» **PROBLEM REQUIREMENTS**
Report every line in the rows below that contains the string "screenshot", copying each line in full.

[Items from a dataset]
------------------------------

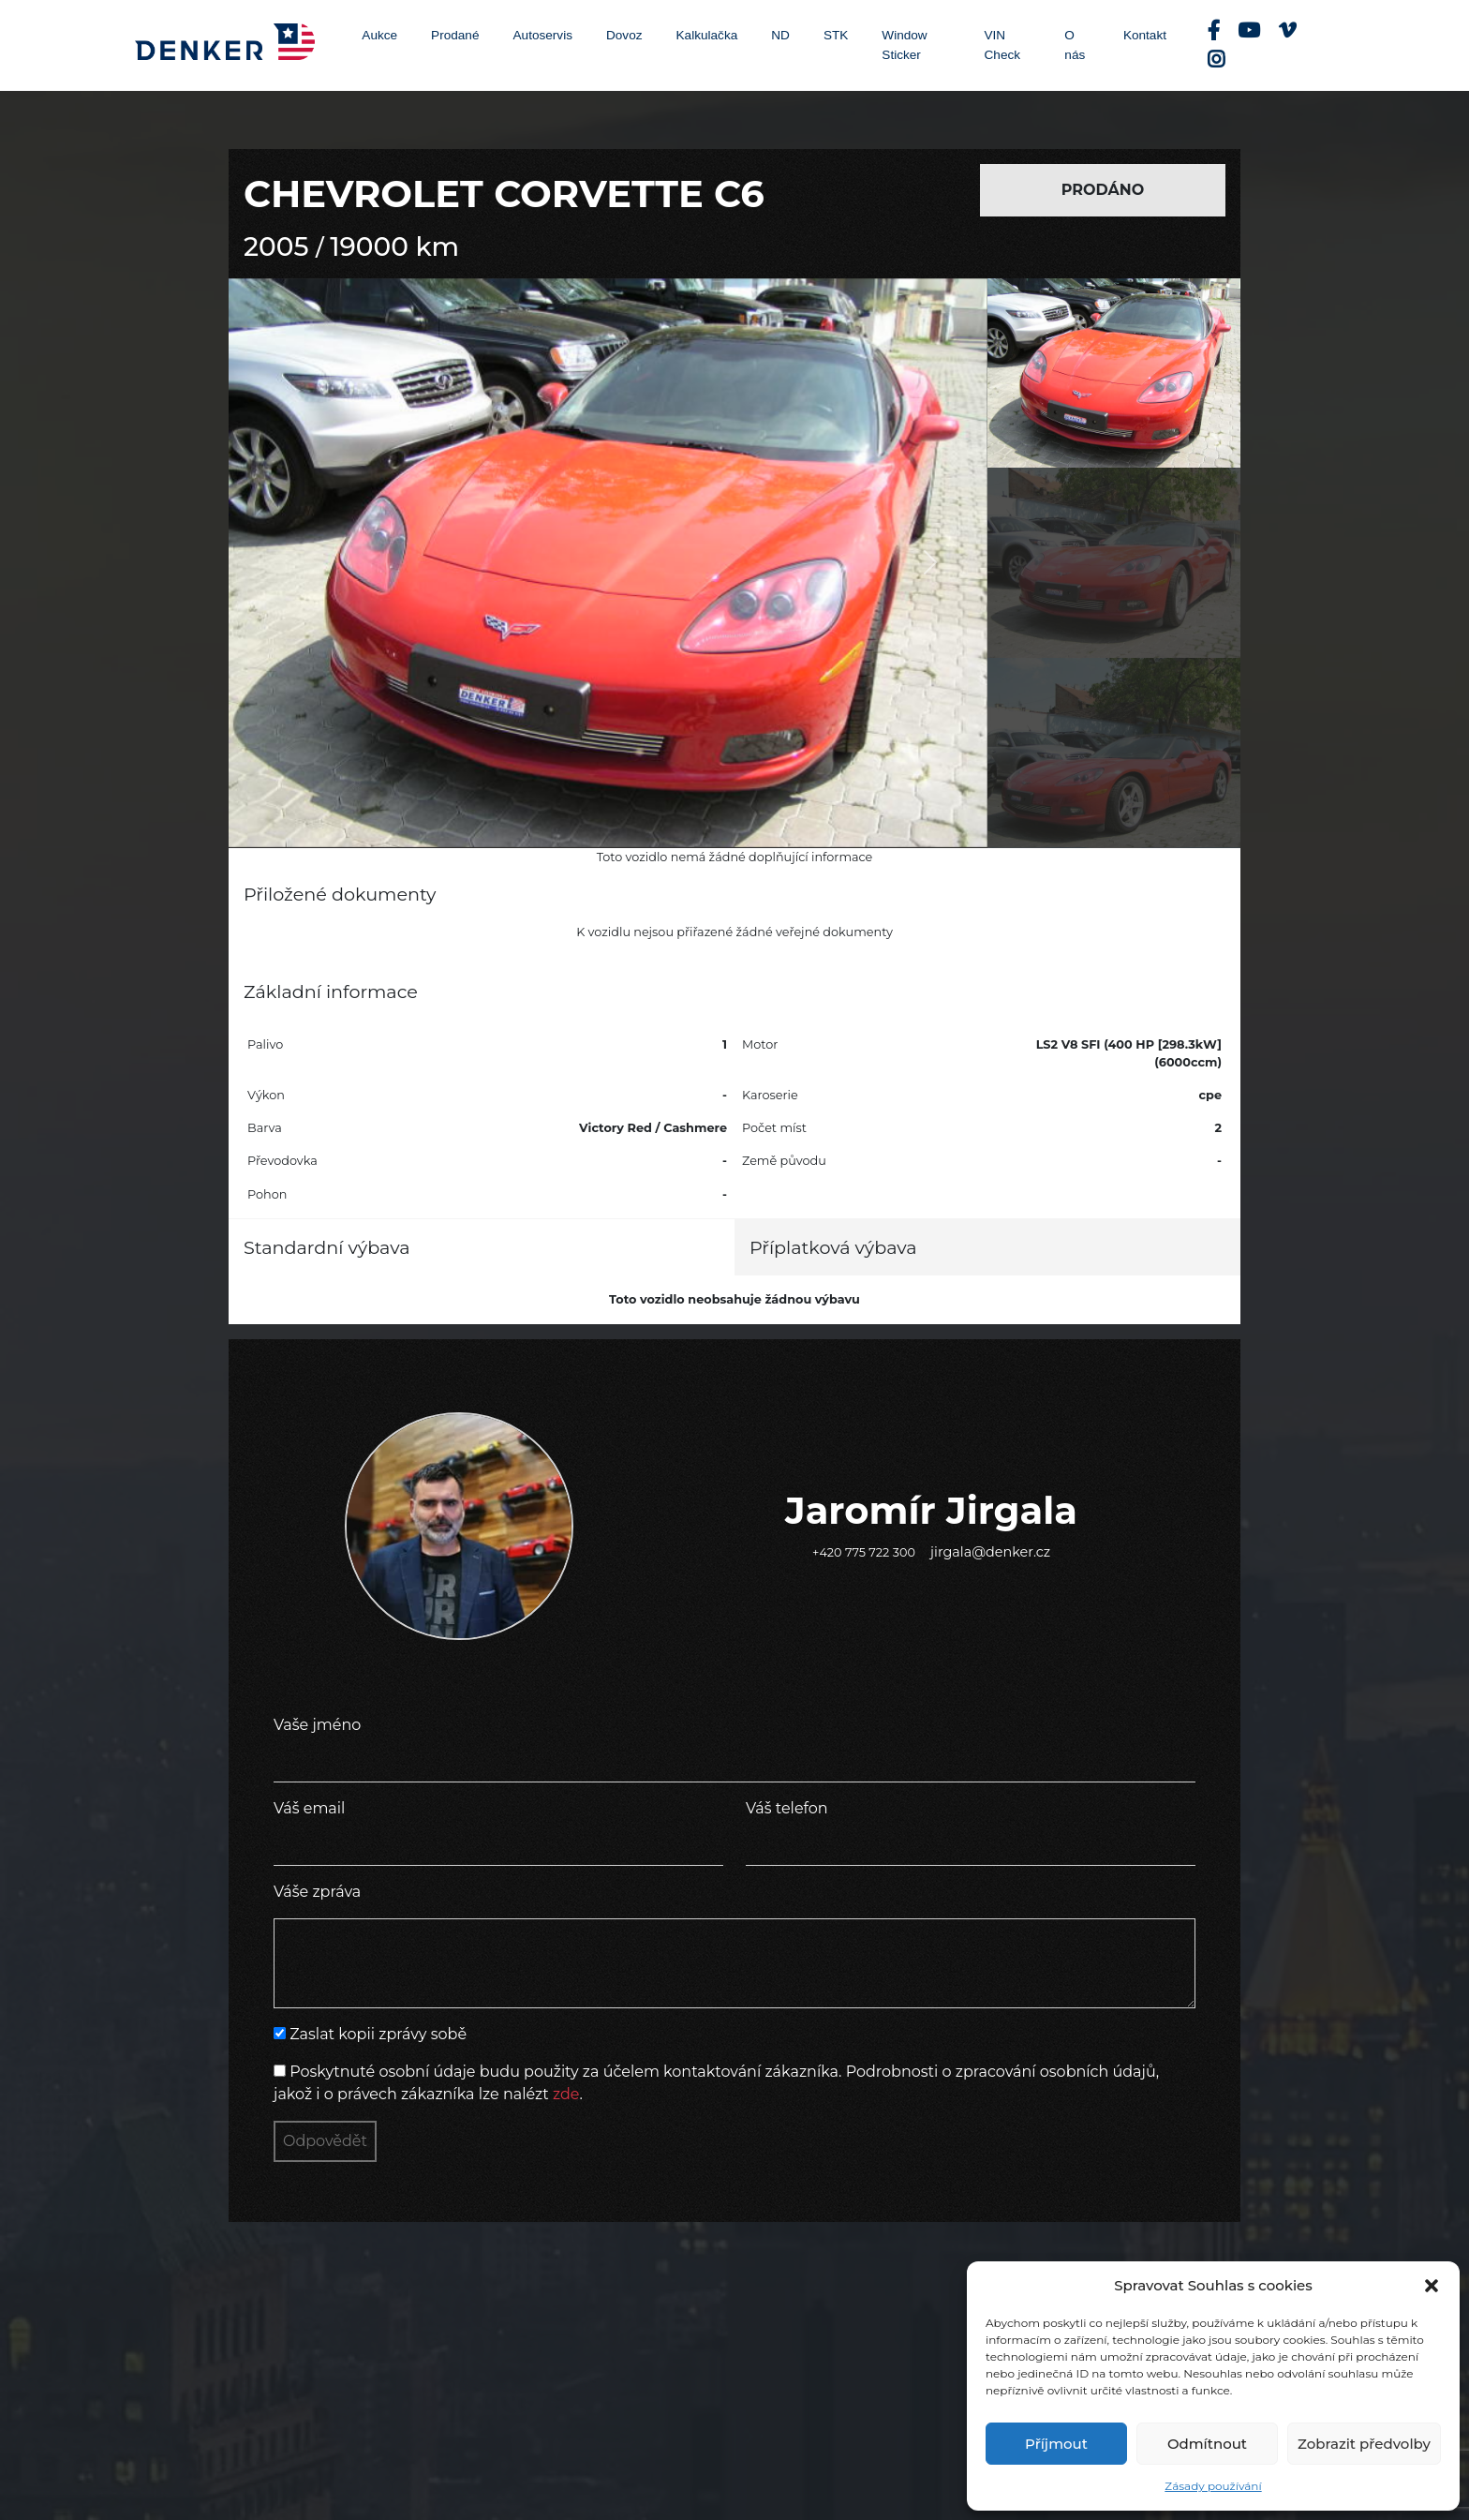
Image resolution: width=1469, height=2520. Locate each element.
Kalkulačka (707, 35)
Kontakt (1144, 35)
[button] (1431, 2285)
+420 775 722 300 (863, 1552)
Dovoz (624, 35)
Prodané (455, 35)
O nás (1074, 44)
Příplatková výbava (833, 1247)
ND (780, 35)
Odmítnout (1207, 2444)
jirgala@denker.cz (990, 1551)
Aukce (379, 35)
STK (836, 35)
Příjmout (1056, 2444)
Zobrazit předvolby (1364, 2444)
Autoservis (542, 35)
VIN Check (1003, 44)
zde (566, 2094)
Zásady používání (1213, 2486)
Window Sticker (904, 44)
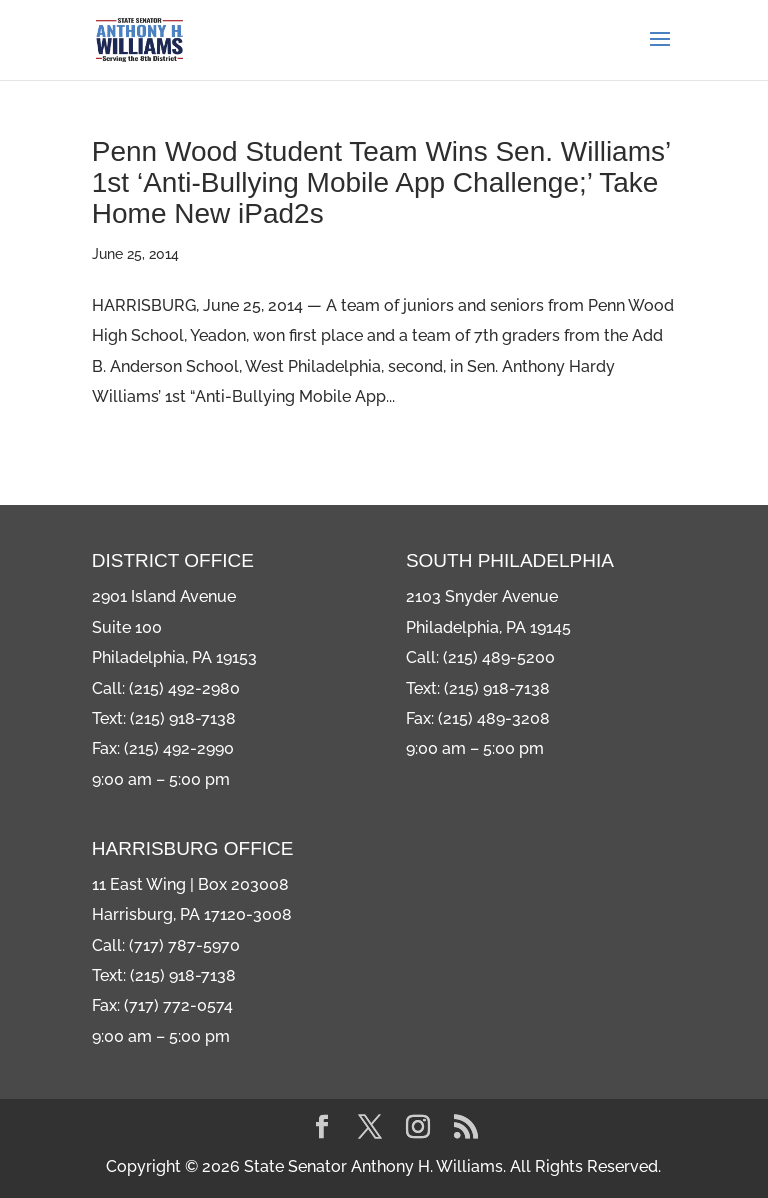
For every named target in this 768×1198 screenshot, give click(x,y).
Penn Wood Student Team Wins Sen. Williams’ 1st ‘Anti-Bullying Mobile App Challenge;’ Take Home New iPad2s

------------------------------

» **THE OUTPUT**
For every named target in this 768×1198 screenshot, give click(x,y).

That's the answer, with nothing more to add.